What needs to be done => What's needed is an exact copy of the lines from the one that contains "Given: Open the music library tab icon" to the end of the data below, leaving the pictures out.

The records section start

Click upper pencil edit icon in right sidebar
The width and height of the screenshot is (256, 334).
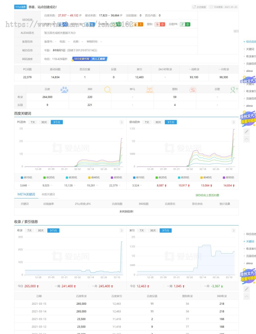coord(247,131)
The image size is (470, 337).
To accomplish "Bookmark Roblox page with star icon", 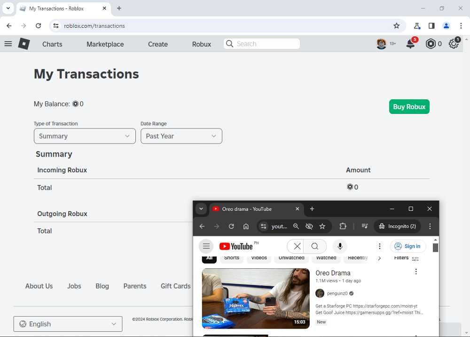I will click(396, 26).
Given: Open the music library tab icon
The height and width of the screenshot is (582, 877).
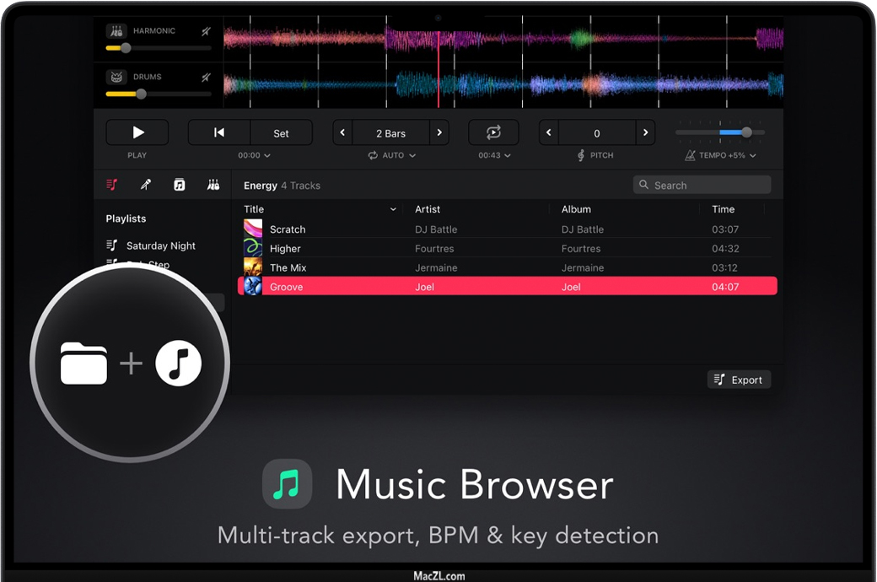Looking at the screenshot, I should 179,185.
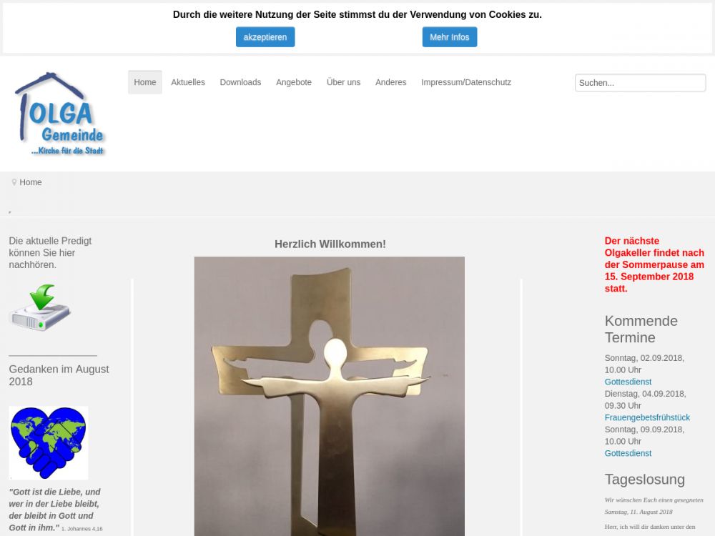This screenshot has width=715, height=536.
Task: Go to the Impressum/Datenschutz page
Action: tap(466, 82)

The records section end

Answer section =>
Given: Open the music library tab icon
The height and width of the screenshot is (582, 877).
Looking at the screenshot, I should 179,185.
This screenshot has width=715, height=536.
Task: Go to the Impressum/Datenschutz page
Action: tap(466, 82)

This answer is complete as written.